(What you have to do):
From the line containing "الخبر (1004, 176)" to the final line of the entries, every line is to be reproduced exactly; no other line belongs in the output.

Stored items
----

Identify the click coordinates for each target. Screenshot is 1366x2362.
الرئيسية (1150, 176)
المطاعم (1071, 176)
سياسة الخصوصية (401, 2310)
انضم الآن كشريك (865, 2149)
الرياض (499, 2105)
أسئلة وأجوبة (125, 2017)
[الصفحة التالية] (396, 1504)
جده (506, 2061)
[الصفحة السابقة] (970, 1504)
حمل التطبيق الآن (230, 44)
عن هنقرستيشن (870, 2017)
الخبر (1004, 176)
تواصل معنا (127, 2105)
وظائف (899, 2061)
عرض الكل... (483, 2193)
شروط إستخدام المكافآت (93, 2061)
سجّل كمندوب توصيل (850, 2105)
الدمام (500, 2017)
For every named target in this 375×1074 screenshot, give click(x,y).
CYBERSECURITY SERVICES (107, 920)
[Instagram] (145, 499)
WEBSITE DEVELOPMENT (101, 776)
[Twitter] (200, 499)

----

(Reply):
الخبر (1004, 176)
تواصل معنا (127, 2105)
وظائف (899, 2061)
عرض الكل... (483, 2193)
شروط إستخدام المكافآت (93, 2061)
سجّل كمندوب توصيل (850, 2105)
الدمام (500, 2017)
For every named target in this 375×1074 screenshot, give click(x,y).
CYBERSECURITY SERVICES (107, 920)
[Instagram] (145, 499)
WEBSITE DEVELOPMENT (101, 776)
[Twitter] (200, 499)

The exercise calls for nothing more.